Issues #79-84 of the popular Walking Dead comic series are collected in this trade paperback. This volume finds the community of Alexandria becoming increasingly unstable. The residents have just recently fended off the attack of a vicious group looking to take over their fortress, and this weakens the barriers holding the undead back. Meanwhile, cold weather is coming, and food stores are getting love. One of the community members is stabbed and robbed during a run for supplies, making everyone feel even more anxious about storing things up for winter and reminding them how dangerous things still are outside the town's borders. And, as things go downhill, it becomes clear that there's plenty of danger within Alexandria as well. As always, this series had me anxiously flipping through the pages, eager for more. I'm almost caught up with the series now, and I don't know what I'm going to do when I have wait for them to come out one by one. Some aspects are starting to become predictable, but there's still plenty to keep me on my toes.

"Horoscopes for the Dead" by Billy Collins

103 pages

Collins, who was the United State Poet Laureate from 2001-2003, has always entertained me, but I was a little bit disappointed with this collection. He's still accessible and writes poems that are funny and simple but still meaningful. I appreciate that, because a lot of poetry is over my head and I just don't "get" it. "Horoscopes for the Dead," however, maybe goes too far with the simplicity. There just weren't as many poems that stood out to me and made me think as there are in the other collections of his that I've read. Nevertheless, there are a few really good ones. The title poem is one of my favorites. It's one of the more thoughtful, somber ones...and then you turn the page and find "Hell," a humorous one that compares hell to shopping for a mattress at the mall. I like the way that he mixes it up like that; the contrast makes the emotions feel more intense. The collection was definitely worth reading, but I don't think it's Collins' best work and I hope he rebounds with the next book.

Monday, November 14, 2011

"Across the Universe" by Beth Revis

398 pages

In the not-so-distant future, 17-year-old Amy, along with her parents, is cryogenically frozen and placed on Godspeed, a vast spaceship headed for a distant planet. The plan is for them to arrive in 300 years and colonize the new planet. However, something goes terribly wrong. Someone unknown unfreezes Amy 49 years too early. She would have died in her own container of unthawed fluid if she hadn't been discovered and saved by Elder, the boy her age who will one day become the new leader of the ship. In chapters alternating between the point of view of Amy and that of Elder, the two race to figure out who among the ship's 3000 residents would want to kill her--and they have to hurry, because more and more of the frozen people on board are being thawed and left to die, and Amy's parents could be next.

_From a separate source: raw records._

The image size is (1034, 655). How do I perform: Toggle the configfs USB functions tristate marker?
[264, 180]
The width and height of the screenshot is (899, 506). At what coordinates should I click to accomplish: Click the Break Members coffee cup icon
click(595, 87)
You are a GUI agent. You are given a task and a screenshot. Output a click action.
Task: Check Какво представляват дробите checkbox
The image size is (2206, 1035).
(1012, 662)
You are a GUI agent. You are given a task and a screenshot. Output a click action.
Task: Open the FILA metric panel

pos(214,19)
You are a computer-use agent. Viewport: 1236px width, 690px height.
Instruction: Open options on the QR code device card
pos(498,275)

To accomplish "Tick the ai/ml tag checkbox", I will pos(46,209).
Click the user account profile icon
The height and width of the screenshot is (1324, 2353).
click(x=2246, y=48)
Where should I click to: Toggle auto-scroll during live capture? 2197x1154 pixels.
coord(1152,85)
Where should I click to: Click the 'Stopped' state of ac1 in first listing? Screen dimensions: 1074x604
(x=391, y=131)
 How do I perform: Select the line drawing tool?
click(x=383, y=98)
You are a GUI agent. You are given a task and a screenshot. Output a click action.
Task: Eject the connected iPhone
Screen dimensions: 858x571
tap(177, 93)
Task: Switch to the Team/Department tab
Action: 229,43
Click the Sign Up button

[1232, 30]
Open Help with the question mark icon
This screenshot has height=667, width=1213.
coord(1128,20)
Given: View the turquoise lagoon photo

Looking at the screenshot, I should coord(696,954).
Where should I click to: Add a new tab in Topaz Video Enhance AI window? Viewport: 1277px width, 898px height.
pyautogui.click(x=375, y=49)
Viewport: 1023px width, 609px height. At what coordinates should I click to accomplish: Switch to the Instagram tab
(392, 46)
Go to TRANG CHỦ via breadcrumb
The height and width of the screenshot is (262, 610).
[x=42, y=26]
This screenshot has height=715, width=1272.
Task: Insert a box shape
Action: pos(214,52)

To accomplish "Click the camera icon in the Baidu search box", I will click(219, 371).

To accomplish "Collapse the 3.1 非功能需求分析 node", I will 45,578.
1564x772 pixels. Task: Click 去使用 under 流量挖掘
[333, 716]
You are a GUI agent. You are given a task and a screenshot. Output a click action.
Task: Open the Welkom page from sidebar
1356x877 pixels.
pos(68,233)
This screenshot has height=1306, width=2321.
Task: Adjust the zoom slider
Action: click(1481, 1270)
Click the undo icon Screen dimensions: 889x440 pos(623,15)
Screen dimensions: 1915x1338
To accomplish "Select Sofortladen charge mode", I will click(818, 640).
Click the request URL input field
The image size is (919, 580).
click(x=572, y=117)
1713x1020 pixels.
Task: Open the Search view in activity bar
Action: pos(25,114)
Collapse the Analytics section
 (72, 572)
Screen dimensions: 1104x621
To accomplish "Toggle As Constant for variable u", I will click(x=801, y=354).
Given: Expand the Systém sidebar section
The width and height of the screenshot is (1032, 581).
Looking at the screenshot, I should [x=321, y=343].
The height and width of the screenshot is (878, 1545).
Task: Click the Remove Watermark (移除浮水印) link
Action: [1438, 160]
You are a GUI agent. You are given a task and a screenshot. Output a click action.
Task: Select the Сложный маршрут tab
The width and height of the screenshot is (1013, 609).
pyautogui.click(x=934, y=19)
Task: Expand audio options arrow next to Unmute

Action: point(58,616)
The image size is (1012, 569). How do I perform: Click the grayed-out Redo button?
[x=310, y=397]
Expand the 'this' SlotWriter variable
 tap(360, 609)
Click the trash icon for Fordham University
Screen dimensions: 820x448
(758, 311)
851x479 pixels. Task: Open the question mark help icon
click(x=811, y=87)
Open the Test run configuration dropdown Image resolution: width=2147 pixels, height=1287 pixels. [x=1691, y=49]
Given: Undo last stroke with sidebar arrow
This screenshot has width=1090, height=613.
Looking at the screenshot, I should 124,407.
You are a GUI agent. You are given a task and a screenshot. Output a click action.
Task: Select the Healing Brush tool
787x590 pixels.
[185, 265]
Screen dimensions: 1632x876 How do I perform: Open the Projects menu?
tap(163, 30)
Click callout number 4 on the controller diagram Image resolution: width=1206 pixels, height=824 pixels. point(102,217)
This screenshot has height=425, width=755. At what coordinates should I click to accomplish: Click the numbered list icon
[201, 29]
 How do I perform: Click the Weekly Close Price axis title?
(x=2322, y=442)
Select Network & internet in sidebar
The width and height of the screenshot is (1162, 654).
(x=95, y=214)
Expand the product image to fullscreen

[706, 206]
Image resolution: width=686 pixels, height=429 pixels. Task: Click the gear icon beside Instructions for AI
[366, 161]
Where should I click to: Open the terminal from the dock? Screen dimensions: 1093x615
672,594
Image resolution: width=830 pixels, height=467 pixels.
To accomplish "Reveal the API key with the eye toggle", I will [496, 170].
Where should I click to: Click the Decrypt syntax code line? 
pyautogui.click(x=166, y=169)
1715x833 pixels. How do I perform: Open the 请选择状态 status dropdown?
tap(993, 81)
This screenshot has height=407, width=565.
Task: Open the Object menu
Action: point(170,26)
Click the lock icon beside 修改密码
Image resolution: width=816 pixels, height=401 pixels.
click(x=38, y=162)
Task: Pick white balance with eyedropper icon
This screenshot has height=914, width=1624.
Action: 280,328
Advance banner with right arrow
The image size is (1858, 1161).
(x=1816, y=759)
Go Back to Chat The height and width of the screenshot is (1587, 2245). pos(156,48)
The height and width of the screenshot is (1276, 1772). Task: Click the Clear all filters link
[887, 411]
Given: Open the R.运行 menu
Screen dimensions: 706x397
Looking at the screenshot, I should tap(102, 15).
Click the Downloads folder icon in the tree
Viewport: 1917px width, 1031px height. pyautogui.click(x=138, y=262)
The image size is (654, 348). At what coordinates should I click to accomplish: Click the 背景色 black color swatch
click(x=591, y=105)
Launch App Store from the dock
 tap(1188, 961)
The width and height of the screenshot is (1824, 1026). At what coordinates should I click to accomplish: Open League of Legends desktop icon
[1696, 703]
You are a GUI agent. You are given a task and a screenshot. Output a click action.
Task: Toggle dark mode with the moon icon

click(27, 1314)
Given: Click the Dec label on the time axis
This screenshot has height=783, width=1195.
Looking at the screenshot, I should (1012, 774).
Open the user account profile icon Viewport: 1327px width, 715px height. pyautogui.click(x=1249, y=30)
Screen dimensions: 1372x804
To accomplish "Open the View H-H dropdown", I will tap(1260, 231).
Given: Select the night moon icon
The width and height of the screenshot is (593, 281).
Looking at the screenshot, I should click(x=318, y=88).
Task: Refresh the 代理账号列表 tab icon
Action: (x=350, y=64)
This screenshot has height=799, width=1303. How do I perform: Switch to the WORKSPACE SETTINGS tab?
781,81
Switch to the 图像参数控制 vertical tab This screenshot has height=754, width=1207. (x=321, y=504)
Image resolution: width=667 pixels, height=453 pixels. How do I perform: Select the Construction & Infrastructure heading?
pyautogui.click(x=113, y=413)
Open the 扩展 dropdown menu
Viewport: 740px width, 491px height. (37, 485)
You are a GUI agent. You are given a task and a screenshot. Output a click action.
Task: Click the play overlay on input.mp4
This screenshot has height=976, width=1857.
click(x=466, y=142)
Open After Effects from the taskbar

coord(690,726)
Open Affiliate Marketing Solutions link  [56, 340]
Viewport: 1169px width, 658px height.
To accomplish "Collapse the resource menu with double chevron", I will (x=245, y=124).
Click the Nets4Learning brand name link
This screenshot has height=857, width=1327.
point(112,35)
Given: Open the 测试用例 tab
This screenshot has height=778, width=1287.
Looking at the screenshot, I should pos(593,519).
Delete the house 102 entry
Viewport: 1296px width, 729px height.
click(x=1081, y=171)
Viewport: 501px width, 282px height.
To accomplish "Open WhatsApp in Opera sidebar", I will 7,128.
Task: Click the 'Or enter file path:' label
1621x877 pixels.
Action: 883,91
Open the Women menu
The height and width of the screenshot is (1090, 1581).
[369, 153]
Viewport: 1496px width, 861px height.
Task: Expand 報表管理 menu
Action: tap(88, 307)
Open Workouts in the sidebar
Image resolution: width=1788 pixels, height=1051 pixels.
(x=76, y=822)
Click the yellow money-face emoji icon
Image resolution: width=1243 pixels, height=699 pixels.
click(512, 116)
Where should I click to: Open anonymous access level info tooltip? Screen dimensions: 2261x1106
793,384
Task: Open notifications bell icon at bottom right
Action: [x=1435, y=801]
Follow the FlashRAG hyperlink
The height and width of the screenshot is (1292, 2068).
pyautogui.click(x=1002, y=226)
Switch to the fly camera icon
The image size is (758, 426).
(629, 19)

I really like the premise of this book and its sci-fi action had me turning the pages quickly. I had trouble feeling connected to the characters, though, especially Amy. It's hard for me to pinpoint the reason, but I feel like there's something missing there. We don't see much about her personality except determination--she just wakes up and hits the ground running, trying to uncover the mysteries of the ship. I like the strength of her character, but I wish we got to know the other parts of her as well. Overall, though, I really enjoyed this book, and I recommend it for those who like the fun, flashy parts of science fiction but get bored with lots of technical details.

Sunday, November 13, 2011

Bossypants by Tina Fey

I just realized I put the picture for the audiobook here...maybe I should have listened to it, but I'd probably still be laughing because just reading it was great!  I really like Tina Fey...she's kind of one of my heroes.  She seems so normal but she's brilliant.  Her "Things I Learned from Lorne Michaels" list has implications for anyone working with anyone else and the chapter entitled, "The Mother's Prayer for Its Daughter" is laugh out loud funny while being true, so very true. The stuff she wrote about her dad has just the right amount of reverence and humor. It's nice to read a celebrity book that doesn't cannonize or demonize the parents.
In short, the book is a nice, relaxing, enjoyable break from reading the hard stuff but it isn't stupid candy.  It's more like a beautifully decorated birthday cake made from the finest ingredients.  Enjoy!